Le 8 décembre 2025, le Costa Rica et Israël ont franchi une étape décisive dans leur relation bilatérale avec la signature officielle d’un Accord de Libre-Échange (ALE) à Jérusalem. L’accord, paraphé par le ministre du Commerce extérieur, Manuel Tovar, et le ministre israélien de l’Économie, Nir Barkat, vise non seulement à dynamiser l’échange de biens, mais aussi à positionner le Costa Rica comme un centre d’adoption technologique en Amérique latine.
Vers une économie de « Capacités »
Le traité établit un cadre juridique qui élimine les droits de douane pour 99 % des produits israéliens entrant au Costa Rica et accorde un accès préférentiel immédiat aux principaux produits de l’offre exportable costaricienne. Bien que les échanges commerciaux historiques aient oscillé autour de 50 millions de dollars par an, le pari du pouvoir exécutif n’est pas seulement volumétrique, mais qualitatif.
Pour le secteur productif national, le bénéfice est double :
- Exportation : Le café de spécialité, les dispositifs médicaux, l’ananas et le sucre gagnent en compétitivité sur le marché israélien.

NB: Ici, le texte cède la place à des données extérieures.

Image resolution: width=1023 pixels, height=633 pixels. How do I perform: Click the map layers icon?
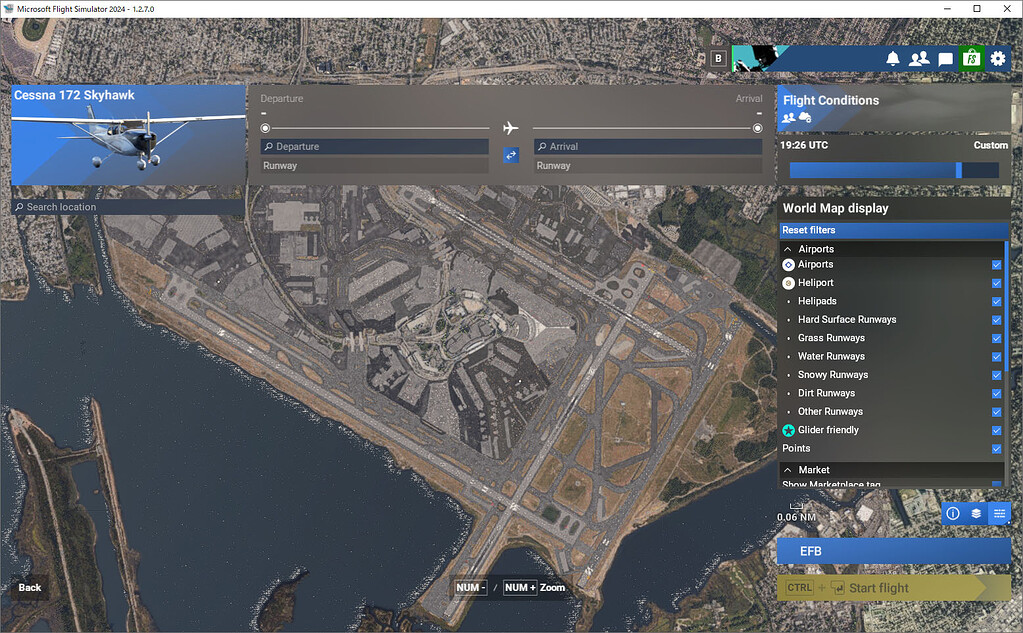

- Importation Stratégique : L’accès à des intrants tels que les produits agrochimiques à haute efficacité et les systèmes d’irrigation de précision est vital pour la modernisation de l’agriculture costaricienne face au changement climatique.
Controverse et tensions internationales
La signature de l’accord intervient à un moment de haute sensibilité politique. Divers secteurs sociaux, universitaires et organismes internationaux — y compris des rapporteurs de l’ONU — ont demandé au gouvernement du Costa Rica de suspendre le processus, invoquant les tensions et le conflit dans la bande de Gaza.
Parallèlement, des analystes internationaux ont observé un virage dans la politique étrangère costaricienne. En décembre 2025, le pays a modifié sa tendance historique de vote aux Nations Unies, optant pour l’abstention lors de résolutions critiques envers Israël, ce que les experts interprètent comme un alignement diplomatique lié à l’agenda commercial.
Prochaines étapes : Le débat se déplace au Congrès
Le document étant désormais signé, la responsabilité incombe à l’Assemblée législative du Costa Rica. En ce début d’année 2026, le texte entrera dans le circuit législatif pour être analysé par la Commission des relations internationales. Un débat intense est anticipé en séance plénière, où les députés devront équilibrer les opportunités claires d’investissement dans la cybersécurité, l’agritech et les services numériques, face aux pressions des groupes de défense des droits de l’homme qui remettent en question l’opportunité éthique du pacte dans le contexte actuel.